(Saved entries)
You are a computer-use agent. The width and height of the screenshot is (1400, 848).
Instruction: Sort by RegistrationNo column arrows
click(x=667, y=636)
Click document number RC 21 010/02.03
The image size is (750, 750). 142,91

...

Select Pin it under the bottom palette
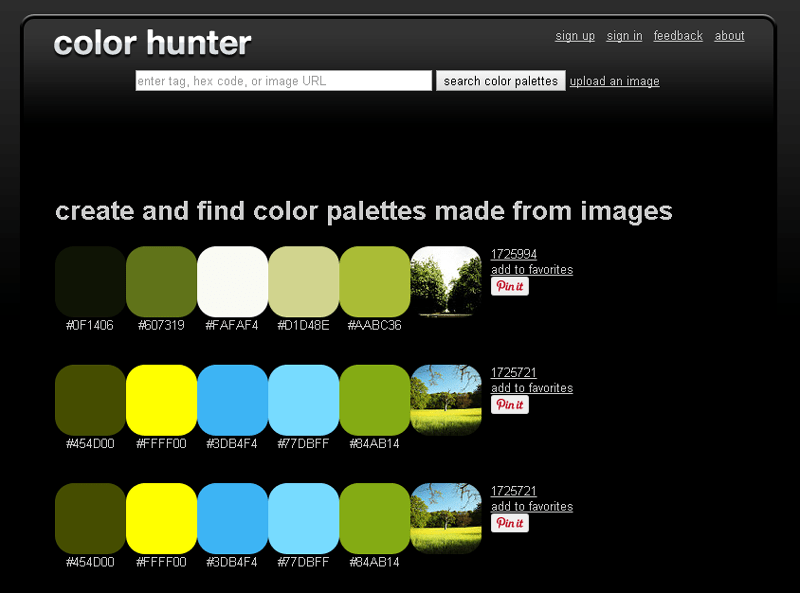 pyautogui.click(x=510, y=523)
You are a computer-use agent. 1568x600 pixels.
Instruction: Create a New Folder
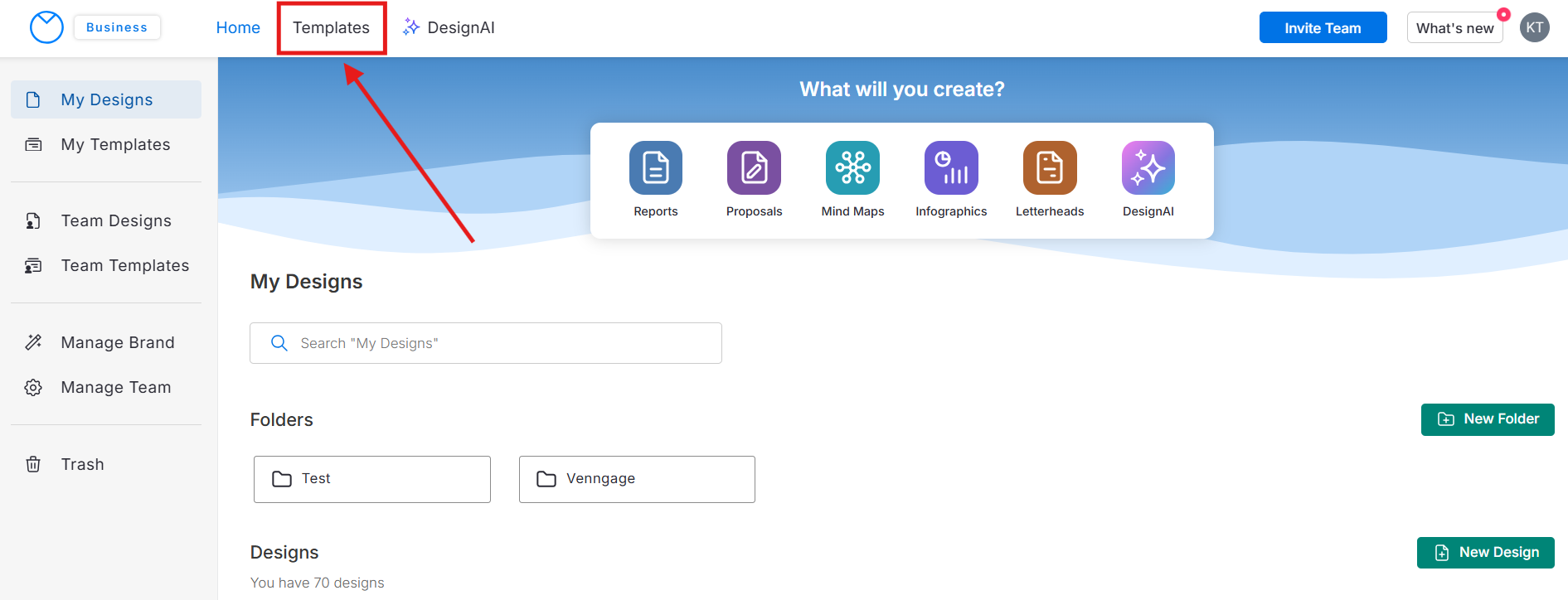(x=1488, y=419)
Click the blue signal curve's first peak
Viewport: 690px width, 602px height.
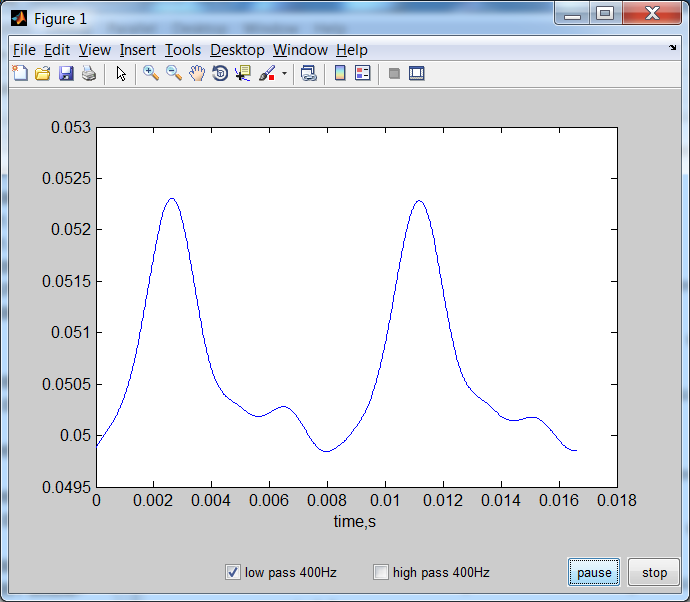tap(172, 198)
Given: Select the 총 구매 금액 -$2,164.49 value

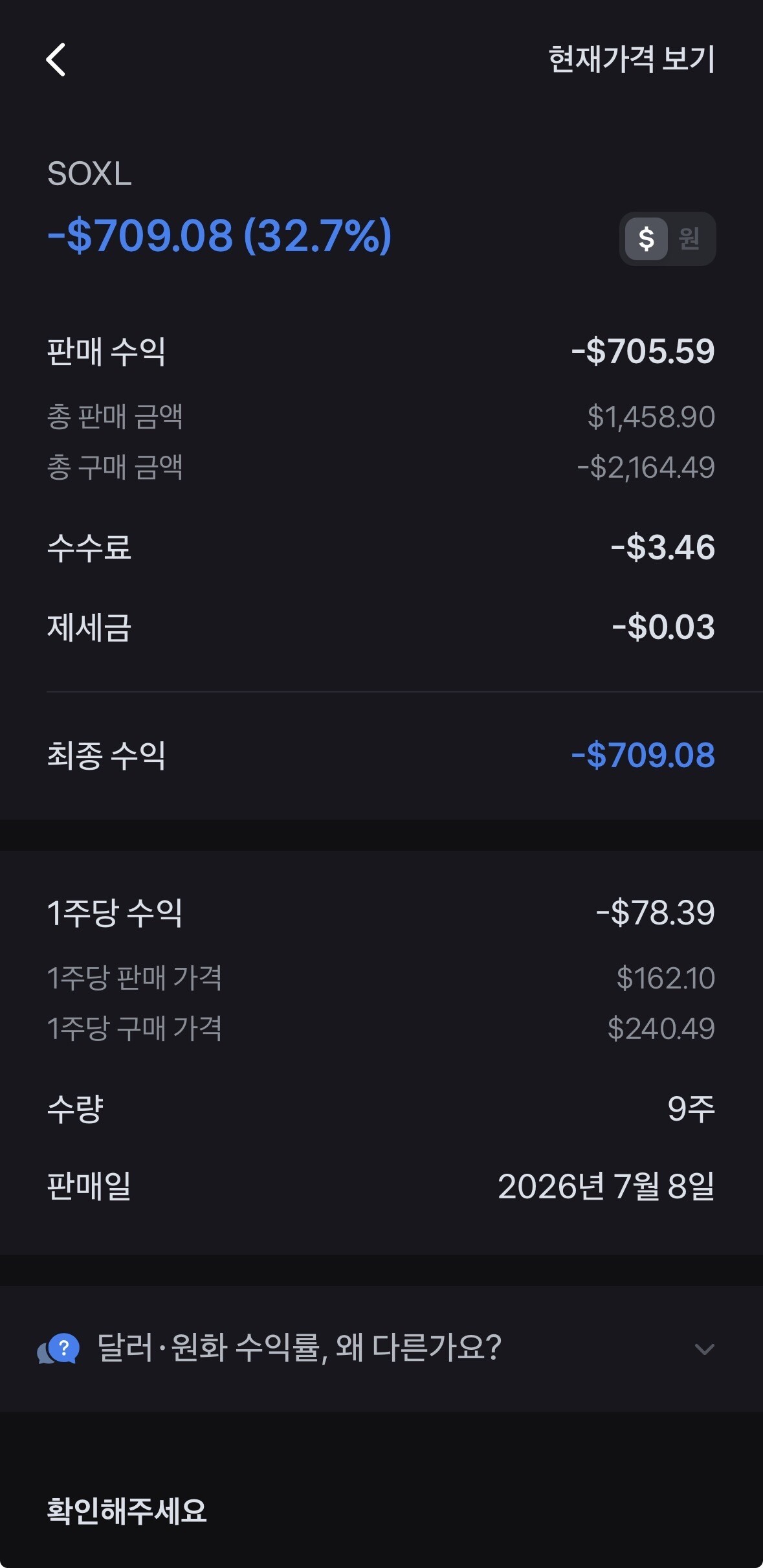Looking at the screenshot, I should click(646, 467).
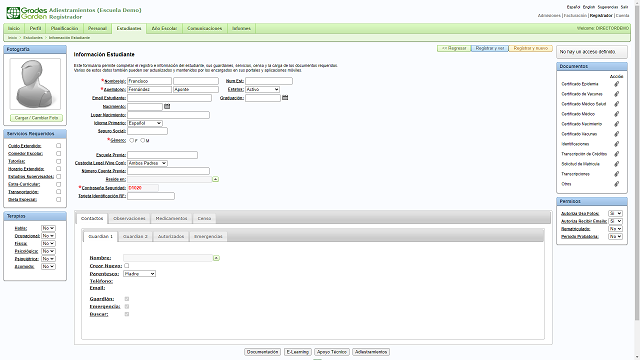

...

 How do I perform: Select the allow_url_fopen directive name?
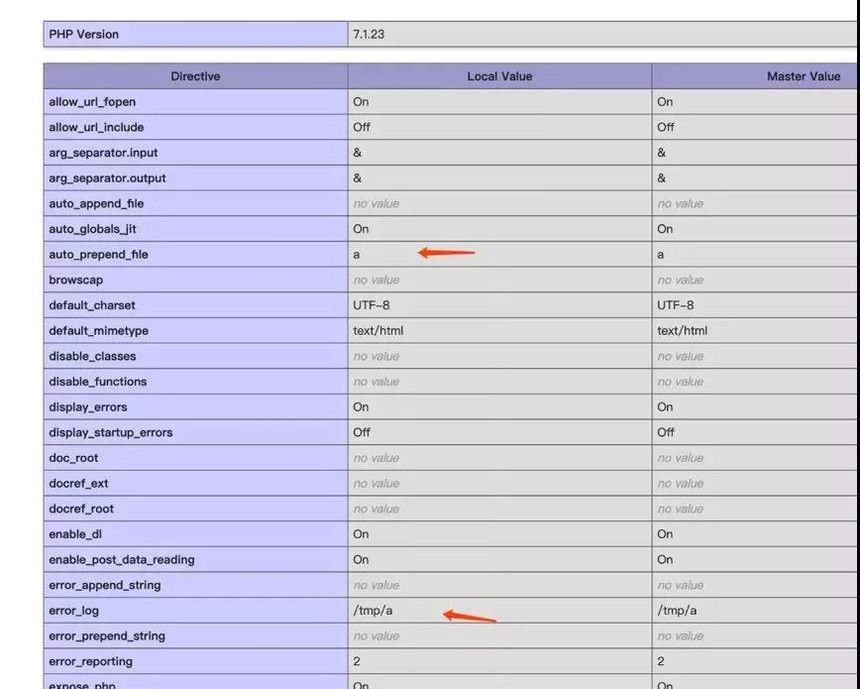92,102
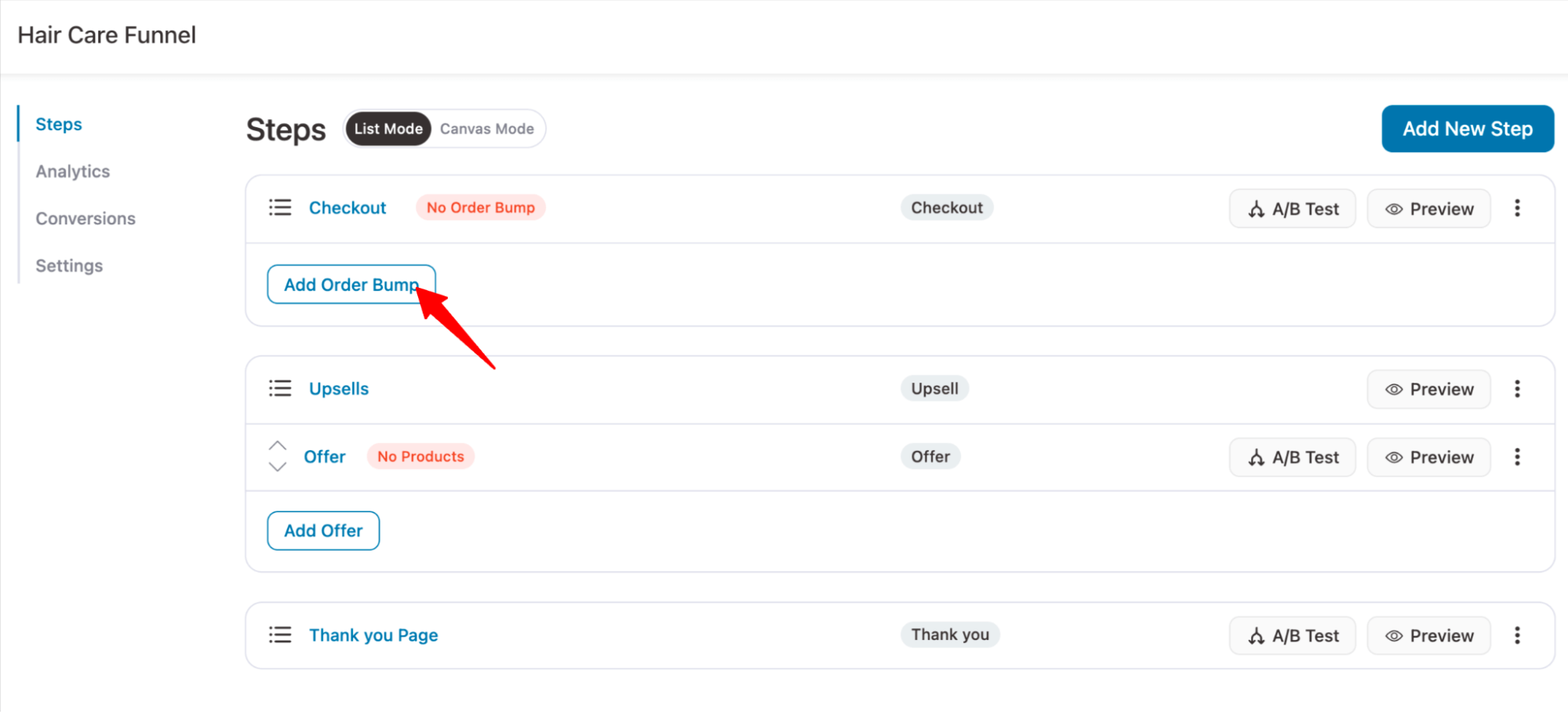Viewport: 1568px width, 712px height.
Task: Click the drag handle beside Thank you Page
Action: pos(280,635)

_REQUIRED ACTION_:
Please go through the data above and copy every line that has the word "computer".

_ANSWER SECTION_:
You are a computer-use agent. The width and height of the screenshot is (1400, 848).
You are a computer-use agent. 1568x600 pixels.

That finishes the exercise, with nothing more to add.